> **Your assignment**:
I'd like every line in the following listing that holds "card" copied.

-------

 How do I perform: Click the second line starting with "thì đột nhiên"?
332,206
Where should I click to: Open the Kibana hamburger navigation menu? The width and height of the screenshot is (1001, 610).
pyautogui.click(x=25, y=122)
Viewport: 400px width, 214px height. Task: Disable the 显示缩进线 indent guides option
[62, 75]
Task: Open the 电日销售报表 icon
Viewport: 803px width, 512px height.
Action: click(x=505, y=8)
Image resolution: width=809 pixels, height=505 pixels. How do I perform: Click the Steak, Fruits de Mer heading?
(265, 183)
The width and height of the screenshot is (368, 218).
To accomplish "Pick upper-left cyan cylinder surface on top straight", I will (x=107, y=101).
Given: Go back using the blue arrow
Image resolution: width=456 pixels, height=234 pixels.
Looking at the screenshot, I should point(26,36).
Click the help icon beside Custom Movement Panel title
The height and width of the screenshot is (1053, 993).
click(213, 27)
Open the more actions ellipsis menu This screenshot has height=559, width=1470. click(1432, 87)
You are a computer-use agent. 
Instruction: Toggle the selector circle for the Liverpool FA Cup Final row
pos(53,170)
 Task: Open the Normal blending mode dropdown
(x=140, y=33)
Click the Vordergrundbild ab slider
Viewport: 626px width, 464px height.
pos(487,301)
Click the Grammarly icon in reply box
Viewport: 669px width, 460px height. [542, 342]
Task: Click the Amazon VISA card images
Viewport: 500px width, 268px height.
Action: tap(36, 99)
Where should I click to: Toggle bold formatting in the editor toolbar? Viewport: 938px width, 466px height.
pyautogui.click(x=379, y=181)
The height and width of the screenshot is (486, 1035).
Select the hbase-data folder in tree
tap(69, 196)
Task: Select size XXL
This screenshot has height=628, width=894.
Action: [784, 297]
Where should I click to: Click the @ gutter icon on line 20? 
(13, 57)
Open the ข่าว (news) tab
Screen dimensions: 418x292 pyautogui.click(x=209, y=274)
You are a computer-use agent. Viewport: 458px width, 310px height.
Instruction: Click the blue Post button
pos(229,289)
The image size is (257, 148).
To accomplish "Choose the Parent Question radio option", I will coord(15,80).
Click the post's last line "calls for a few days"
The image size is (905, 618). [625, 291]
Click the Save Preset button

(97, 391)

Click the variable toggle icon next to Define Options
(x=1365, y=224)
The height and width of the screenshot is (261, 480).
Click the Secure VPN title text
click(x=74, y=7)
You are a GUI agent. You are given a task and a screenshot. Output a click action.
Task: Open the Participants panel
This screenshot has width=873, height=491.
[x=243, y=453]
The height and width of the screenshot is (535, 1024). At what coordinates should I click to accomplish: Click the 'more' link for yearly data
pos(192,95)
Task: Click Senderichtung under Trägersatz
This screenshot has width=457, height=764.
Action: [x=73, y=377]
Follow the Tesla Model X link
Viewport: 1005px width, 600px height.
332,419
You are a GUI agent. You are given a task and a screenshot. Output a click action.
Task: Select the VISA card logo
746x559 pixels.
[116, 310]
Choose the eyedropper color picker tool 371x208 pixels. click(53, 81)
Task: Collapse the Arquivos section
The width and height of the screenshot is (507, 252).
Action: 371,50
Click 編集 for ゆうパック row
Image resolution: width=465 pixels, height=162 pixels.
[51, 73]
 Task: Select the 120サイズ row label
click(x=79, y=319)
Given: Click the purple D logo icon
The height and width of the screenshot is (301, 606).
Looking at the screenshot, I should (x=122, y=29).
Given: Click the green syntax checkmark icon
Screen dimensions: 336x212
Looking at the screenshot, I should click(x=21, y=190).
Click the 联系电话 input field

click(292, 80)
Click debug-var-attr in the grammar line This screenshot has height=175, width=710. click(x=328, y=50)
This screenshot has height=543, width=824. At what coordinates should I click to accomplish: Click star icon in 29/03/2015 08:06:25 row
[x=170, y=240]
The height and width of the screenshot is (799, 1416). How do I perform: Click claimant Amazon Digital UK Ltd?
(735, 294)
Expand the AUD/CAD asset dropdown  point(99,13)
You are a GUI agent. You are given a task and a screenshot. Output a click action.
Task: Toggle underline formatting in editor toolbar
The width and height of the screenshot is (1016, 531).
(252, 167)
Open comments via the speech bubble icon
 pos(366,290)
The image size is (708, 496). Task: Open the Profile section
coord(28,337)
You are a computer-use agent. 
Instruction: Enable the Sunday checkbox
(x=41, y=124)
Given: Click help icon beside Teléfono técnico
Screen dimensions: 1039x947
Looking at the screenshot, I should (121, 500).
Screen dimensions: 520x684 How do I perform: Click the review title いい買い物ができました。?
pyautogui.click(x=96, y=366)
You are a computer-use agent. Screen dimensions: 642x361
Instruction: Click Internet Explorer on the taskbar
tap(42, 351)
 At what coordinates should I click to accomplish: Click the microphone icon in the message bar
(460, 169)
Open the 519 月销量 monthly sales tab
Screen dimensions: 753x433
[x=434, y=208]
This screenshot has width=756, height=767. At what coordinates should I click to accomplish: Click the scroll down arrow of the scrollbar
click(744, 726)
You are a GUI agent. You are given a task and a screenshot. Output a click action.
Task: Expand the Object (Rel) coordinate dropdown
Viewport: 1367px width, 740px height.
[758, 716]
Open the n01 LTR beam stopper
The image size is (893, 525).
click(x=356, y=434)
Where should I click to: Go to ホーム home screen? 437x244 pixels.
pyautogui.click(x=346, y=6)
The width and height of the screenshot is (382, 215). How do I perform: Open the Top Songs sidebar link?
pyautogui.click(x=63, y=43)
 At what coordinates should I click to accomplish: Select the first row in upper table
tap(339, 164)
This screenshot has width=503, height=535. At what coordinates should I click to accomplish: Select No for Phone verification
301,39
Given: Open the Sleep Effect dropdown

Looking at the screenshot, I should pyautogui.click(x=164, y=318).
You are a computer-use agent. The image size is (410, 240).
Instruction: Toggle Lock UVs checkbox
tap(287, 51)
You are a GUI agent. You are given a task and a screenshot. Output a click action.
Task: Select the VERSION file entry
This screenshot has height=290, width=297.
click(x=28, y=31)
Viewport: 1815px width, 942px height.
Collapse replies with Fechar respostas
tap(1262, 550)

-------

> **Output for this task**:
Task: Click the Amazon VISA card images
Task: Select the VISA card logo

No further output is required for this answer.